** Фрагмент текста **
Работа Валентина Павлова буквально с первого дня осложнялась отсутствием к нему полного доверия со стороны президента. Близких отношений между ними не было никогда, в придачу Горбачева раздражала его неуступчивость. У президента и премьера были совершенно различные жизненный опыт и направление предыдущей карьеры. Горбачев являлся классическим партийным деятелем, Павлов — бюрократом (в лучшем смысле этого слова). Он и не пытался претендовать на участие в политических делах, но ситуация в стране развивалась так, что глава правительства не мог быть вне политики. Формальная связка Горбачев — Павлов была совсем не той, что связка Горбачев — Рыжков, особенно до 1989 года. Последние являлись соратниками и ровесниками. В личном же плане премьера Павлова «подавлял» авторитет Горбачева, который для него являлся человеком, не просто старше годами, но и ставшим членом политбюро тогда, когда он служил еще только начальником отдела в Госплане. К тому же Павлов сознавал, что выдвижением на данный пост он целиком обязан Горбачеву, а собственной политической опоры премьер не имел никакой.

** Задание **
Кому, по словам фрагмента о Павлове и Горбачеве, Павлов был целиком обязан выдвижением на свой пост?

Сохранённые записи:

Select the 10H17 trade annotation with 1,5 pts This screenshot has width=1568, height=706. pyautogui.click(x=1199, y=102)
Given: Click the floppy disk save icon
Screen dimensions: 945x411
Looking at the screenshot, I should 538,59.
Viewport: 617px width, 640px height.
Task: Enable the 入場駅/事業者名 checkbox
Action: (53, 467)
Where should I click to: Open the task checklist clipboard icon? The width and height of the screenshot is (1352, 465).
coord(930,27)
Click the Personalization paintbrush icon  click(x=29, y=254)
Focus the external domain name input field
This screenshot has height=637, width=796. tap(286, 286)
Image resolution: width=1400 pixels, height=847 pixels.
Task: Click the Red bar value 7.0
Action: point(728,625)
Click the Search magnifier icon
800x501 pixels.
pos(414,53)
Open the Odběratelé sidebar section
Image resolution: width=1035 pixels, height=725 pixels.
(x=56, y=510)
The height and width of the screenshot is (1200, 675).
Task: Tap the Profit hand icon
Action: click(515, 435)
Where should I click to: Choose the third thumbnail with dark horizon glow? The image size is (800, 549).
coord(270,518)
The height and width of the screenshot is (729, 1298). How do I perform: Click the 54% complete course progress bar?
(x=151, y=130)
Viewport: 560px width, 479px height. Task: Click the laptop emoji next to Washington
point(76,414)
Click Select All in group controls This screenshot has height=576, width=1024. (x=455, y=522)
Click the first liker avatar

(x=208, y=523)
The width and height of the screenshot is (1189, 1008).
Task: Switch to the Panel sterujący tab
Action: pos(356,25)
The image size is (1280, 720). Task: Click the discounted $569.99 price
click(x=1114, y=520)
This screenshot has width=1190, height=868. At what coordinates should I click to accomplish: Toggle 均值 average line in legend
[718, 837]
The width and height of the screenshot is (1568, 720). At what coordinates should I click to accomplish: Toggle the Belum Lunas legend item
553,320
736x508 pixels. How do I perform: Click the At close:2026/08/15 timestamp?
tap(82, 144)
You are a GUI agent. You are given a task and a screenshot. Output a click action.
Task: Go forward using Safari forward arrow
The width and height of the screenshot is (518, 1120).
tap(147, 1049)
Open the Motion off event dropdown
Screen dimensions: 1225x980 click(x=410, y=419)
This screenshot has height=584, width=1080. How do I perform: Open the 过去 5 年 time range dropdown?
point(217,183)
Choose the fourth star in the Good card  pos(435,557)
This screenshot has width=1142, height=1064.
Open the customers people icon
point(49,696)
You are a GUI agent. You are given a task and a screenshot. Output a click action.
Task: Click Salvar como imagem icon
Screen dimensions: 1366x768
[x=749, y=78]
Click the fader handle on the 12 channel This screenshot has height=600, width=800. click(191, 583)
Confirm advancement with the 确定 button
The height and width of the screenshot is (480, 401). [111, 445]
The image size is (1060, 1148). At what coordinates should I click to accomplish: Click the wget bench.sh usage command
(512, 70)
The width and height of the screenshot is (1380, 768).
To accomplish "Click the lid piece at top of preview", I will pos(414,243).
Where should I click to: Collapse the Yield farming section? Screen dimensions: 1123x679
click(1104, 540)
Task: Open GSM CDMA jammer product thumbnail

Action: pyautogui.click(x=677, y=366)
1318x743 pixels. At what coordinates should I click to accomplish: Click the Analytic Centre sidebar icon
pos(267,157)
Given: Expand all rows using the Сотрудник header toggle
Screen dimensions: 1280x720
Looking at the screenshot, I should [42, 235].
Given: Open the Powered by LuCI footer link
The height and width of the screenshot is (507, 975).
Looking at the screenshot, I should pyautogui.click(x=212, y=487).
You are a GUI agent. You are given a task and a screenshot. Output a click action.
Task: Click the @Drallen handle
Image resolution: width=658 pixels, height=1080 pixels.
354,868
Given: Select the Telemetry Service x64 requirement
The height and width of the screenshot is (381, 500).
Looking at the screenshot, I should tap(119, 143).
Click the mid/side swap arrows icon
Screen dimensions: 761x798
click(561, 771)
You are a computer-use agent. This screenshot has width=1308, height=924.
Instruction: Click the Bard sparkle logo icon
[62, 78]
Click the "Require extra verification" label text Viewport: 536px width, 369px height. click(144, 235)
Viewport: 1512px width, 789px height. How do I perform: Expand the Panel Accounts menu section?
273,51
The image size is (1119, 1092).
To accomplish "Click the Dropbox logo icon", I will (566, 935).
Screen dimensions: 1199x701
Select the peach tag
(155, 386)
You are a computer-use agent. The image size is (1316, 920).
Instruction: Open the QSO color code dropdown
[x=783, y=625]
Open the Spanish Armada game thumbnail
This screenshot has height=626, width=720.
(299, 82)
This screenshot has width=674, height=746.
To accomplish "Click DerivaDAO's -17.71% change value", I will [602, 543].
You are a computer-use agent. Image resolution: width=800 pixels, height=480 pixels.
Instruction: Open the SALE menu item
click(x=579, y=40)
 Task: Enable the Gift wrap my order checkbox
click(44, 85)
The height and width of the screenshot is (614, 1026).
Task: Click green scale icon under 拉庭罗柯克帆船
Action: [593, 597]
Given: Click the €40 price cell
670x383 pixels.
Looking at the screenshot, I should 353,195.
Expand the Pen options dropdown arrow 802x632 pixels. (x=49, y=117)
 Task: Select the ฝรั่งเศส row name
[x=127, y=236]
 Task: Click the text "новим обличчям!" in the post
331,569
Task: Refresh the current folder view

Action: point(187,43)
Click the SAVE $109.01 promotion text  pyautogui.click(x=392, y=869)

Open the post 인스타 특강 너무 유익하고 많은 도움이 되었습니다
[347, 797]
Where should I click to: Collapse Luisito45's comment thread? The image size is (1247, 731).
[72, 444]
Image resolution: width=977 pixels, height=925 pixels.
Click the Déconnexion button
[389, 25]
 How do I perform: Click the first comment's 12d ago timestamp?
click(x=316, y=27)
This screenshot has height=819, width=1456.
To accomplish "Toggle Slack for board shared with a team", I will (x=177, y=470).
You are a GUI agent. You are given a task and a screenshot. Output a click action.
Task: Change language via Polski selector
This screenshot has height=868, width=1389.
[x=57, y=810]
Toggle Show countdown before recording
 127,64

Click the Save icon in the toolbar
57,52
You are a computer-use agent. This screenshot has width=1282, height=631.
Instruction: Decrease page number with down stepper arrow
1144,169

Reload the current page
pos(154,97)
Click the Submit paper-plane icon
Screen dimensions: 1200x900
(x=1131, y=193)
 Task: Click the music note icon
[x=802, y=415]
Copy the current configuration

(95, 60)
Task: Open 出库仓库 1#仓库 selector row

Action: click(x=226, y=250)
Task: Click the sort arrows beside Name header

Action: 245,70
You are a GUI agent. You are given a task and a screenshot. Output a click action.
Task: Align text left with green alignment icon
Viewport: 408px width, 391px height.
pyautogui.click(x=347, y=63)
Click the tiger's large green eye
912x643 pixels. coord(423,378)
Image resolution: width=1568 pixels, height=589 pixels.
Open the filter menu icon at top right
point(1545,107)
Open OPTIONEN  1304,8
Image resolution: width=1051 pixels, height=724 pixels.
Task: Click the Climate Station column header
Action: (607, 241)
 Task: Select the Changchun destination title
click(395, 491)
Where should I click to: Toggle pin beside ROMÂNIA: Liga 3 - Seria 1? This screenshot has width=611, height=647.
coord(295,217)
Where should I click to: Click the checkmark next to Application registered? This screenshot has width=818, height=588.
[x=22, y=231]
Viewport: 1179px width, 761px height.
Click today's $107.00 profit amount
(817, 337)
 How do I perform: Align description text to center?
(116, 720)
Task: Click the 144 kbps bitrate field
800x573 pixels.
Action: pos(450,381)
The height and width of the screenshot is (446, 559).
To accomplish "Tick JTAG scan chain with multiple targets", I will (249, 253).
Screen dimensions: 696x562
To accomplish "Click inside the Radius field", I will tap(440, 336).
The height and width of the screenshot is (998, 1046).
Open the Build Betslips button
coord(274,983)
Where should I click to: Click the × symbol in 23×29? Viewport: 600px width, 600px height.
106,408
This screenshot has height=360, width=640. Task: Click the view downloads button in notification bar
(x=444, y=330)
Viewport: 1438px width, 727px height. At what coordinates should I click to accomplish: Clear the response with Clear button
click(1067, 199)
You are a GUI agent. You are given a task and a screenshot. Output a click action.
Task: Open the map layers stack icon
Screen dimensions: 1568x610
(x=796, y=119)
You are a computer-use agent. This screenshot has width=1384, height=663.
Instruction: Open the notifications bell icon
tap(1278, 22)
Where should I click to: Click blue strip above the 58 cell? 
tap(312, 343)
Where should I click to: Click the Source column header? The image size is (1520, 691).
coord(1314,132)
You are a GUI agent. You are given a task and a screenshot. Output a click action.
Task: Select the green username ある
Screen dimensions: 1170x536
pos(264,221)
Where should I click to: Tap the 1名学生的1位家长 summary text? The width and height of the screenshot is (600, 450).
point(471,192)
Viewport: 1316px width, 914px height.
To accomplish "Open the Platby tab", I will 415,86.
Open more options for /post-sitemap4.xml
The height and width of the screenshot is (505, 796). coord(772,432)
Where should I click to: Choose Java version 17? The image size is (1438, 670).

** Ответ **
Горбачеву.